123456789_123456789_123456789_123456789_123456789_

Class: Ripper

Relationships & Source Files
Namespace Children
Classes:
Extension / Inclusion / Inheritance Descendants
Subclasses:
Inherits: Object
Defined in: ext/ripper/lib/ripper.rb,
parse.y,
ext/ripper/lib/ripper/core.rb,
ext/ripper/lib/ripper/filter.rb,
ext/ripper/lib/ripper/lexer.rb,
ext/ripper/lib/ripper/sexp.rb

Overview

Ripper is a Ruby script parser.

You can get information from the parser with event-based style. Information such as abstract syntax trees or simple lexical analysis of the Ruby program.

Usage

Ripper provides an easy interface for parsing your program into a symbolic expression tree (or S-expression).

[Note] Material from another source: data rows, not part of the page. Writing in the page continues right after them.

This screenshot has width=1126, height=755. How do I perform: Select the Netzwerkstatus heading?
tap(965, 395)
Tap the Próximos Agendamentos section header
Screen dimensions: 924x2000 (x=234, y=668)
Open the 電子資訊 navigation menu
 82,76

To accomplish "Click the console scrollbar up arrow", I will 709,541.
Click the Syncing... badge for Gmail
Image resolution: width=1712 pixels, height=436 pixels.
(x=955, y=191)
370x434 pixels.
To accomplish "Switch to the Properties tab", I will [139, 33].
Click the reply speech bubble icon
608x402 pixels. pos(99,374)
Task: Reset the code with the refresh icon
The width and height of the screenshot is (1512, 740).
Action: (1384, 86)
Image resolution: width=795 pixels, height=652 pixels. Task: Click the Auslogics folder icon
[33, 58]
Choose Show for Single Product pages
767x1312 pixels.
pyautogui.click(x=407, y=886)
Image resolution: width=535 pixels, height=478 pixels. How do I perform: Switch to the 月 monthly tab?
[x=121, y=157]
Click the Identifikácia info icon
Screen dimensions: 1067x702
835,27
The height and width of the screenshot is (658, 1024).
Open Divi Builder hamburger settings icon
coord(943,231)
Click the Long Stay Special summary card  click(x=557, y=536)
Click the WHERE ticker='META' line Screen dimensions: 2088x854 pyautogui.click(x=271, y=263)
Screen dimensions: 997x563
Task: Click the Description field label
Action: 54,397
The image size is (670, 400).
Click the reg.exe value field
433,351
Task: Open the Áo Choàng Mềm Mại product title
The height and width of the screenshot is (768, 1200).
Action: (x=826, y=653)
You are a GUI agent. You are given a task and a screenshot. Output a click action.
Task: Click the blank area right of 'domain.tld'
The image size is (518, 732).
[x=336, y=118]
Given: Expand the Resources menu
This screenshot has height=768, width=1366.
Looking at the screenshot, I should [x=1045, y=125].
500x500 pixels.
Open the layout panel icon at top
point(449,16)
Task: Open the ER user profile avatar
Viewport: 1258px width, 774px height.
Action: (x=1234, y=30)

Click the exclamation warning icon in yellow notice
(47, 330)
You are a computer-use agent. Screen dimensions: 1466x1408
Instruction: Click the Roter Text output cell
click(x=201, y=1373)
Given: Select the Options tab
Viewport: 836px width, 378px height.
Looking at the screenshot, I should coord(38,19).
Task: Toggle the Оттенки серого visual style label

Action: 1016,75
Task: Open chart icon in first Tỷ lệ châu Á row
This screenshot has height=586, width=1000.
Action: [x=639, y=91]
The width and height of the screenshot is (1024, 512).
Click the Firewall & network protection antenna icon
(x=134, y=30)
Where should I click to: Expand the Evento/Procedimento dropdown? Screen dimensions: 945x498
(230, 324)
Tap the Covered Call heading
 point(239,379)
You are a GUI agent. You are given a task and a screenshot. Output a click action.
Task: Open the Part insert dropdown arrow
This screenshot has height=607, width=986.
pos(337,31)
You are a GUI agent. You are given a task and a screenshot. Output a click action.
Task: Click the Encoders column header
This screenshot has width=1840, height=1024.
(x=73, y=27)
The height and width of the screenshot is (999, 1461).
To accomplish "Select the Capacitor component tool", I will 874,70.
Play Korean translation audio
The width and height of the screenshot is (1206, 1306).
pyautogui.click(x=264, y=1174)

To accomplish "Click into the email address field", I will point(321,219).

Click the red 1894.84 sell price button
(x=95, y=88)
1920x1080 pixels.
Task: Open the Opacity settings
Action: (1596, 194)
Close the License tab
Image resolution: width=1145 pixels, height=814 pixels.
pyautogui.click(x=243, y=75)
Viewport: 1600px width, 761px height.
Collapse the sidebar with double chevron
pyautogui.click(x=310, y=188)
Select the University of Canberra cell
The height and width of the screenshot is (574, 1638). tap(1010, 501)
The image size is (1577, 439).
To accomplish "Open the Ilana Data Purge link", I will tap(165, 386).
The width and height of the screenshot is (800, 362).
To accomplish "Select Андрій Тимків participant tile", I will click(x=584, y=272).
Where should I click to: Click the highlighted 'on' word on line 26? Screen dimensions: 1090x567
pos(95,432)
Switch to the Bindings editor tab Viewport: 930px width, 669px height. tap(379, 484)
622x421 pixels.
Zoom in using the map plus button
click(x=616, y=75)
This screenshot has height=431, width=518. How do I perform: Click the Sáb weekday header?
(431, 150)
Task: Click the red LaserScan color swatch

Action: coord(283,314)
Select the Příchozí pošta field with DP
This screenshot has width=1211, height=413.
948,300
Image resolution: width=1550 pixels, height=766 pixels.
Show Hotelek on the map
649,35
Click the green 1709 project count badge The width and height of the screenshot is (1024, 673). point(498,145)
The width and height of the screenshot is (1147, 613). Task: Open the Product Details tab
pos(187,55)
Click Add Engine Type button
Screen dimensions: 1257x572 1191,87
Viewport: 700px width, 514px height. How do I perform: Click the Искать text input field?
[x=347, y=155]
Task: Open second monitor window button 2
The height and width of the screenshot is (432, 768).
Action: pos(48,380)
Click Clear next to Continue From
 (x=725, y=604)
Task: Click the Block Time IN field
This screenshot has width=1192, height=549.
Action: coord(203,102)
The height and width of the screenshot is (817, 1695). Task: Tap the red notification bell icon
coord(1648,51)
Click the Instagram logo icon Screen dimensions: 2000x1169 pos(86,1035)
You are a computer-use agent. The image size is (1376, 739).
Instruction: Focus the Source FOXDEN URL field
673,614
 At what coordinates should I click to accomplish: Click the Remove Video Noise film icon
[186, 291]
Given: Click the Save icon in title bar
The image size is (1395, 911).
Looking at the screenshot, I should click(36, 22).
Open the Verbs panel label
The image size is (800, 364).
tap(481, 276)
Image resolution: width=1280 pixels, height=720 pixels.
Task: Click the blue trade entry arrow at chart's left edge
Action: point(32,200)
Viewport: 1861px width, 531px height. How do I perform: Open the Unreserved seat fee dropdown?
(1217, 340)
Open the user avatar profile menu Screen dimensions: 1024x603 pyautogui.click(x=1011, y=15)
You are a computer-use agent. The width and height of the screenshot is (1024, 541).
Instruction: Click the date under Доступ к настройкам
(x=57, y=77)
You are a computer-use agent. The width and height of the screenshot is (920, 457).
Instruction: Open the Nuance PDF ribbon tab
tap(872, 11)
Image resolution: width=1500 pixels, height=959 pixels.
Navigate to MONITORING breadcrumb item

Understanding the output of the parser may come as a challenge, it’s recommended you use PP to format the output for legibility.

require 'ripper'
require 'pp'

pp Ripper.sexp('def hello(world) "Hello, #{world}!"; end')
  #=> [:program,
       [[:def,
         [:@ident, "hello", [1, 4]],
         [:paren,
          [:params, [[:@ident, "world", [1, 10]]], nil, nil, nil, nil, nil, nil]],
         [:bodystmt,
          [[:string_literal,
            [:string_content,
             [:@tstring_content, "Hello, ", [1, 18]],
             [:string_embexpr, [[:var_ref, [:@ident, "world", [1, 27]]]]],
             [:@tstring_content, "!", [1, 33]]]]],
          nil,
          nil,
          nil]]]]

You can see in the example above, the expression starts with :program.

From here, a method definition at :def, followed by the method’s identifier :@ident. After the method’s identifier comes the parentheses :paren and the method parameters under :params.

Next is the method body, starting at :bodystmt (stmt meaning statement), which contains the full definition of the method.

In our case, we’re simply returning a String, so next we have the :string_literal expression.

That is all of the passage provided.